Andber: «как заметил еще Ленин, сами по себе рабочие в борьбе за свои интересы способны подняться только до тред-юнионизма, т.к. заработная плата и рабочее время - это те категории, которые имеются перед рабочими налицо, во всей их конкретности. Для осознания всеобщности собственной борьбы у рабочего нет ни времени, ни образования (разделение умственного и физического труда еще никто не отменял). В то же время, эксплуатация рабочих требует от правящего класса соответствующего политического режима, который угнетает не только рабочих, но и другие социальные классы. Особенно остро эта несвобода ощущается интеллигенцией, которая начинает борьбу за собственную свободу при помощи того средства, которое имеется у интеллигенции по роду ее занятий: начинает интеллектуальный анализ причин собственной несвободы. Рано или поздно представители интеллигенции докапываются до действительных причин всяческой эксплуатации и несвободы - это вопрос только времени. Однако сама по себе интеллигенция, будучи буржуазным классом, не может радикально улучшить политический режим, максимум, на что способна интеллигенция сама по себе - на создание заговоров и тайных обществ, деятельность которых обречена на провал. Интеллигенция нуждается в пролетарской массе, и успех борьбы заключается в том, насколько интересы пролетариата станут интересами революционеров из интеллигенции. Если этого не происходит - интеллигенция начинает скатываться на оппортунистические или контрреволюционные позиции, чему немало примеров в истории.
Вопрос о революционном классе сегодня имеет особую остроту. В XX веке рабочим удалось добиться урегулирования своего статуса, рабочий класс стал уважаемой и неплохо оплачиваемой категорией населения. Другой стороной этого процесса стало то, что, по крайней мере в Европе и в Америке рабочие перестали быть пролетариатом, приобрели черты мелкой буржуазии. Да и само производство от индустриального постепенно переходит к постиндустриальному. Между тем, антигуманный характер капитала предстает перед обществом во всей очевидности. Для современного поколения революционеров и просто левой интеллигенции возникает вопрос о социальной базе социалистического движения. Этот вопрос стал одной из причин кризиса социализма. Из этого небольшого анализа логики образования революционного класса можно сделать вывод, что революционной становится та социальная группа, которая самым непосредственным образом участвует в производстве, связана с производством, но статус этой группы никак не отражается в социальной структуре общества, никак не урегулирован, а потому права этой группы общество не принимает во внимание, а сама эта группа артикулировать свои интересы, пока, не в состоянии. Современным левым остается только найти эту группу в условиях постиндустриального общества и стать ее голосом» («
Диалектика революционного класса»).
Иными словами, поскольку у нас
реставрация завершилась, работникам умственного труда и всем прочим, думающим и неравнодушным, надо вновь становиться интеллигенцией.
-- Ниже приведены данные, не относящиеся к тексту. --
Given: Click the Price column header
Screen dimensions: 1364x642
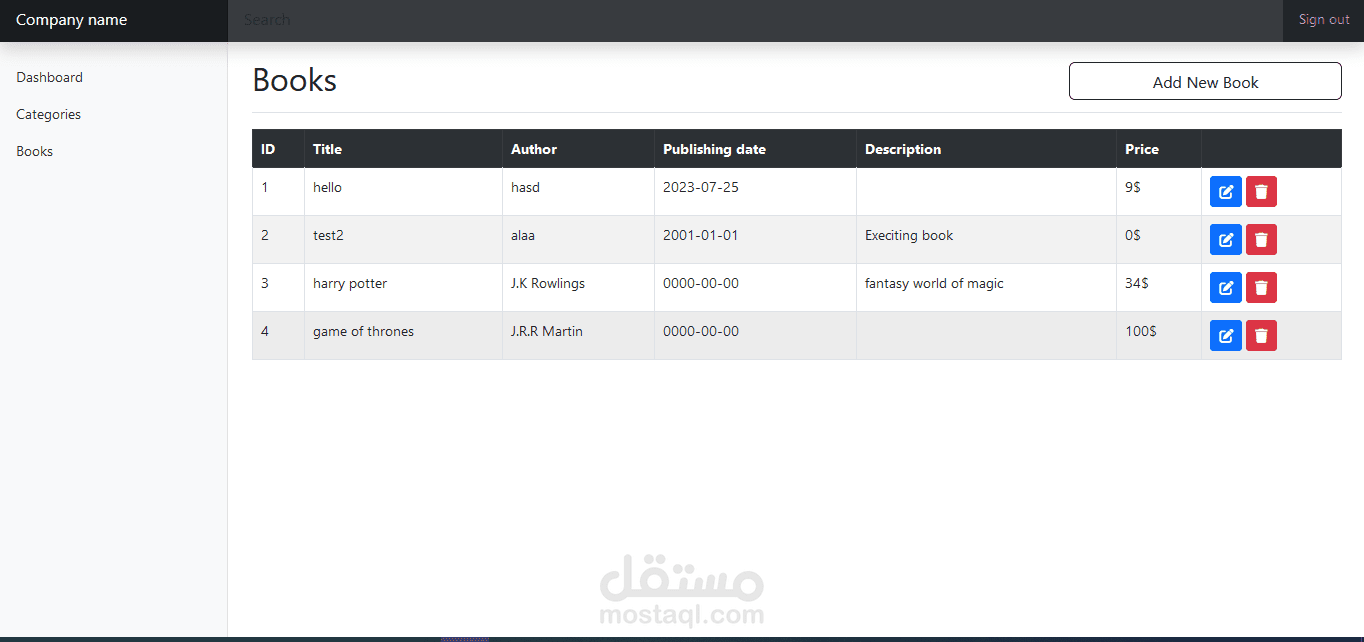Looking at the screenshot, I should tap(1142, 149).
Через возвращение к идеалам русских революционных демократов 19 века, естественно, «на повышенном основании», и современном уровне развития идей, людей и знаний.
[1] включая бескорыстное "подтягивание" конкретных лиц до уровня, позволяющего поступить в университет, как это описано в трилогии Александры Бруштейн, такое же лечение бедняков, их защиту в судах, как делал помощник присяжного поверенного Вл.Ульянов.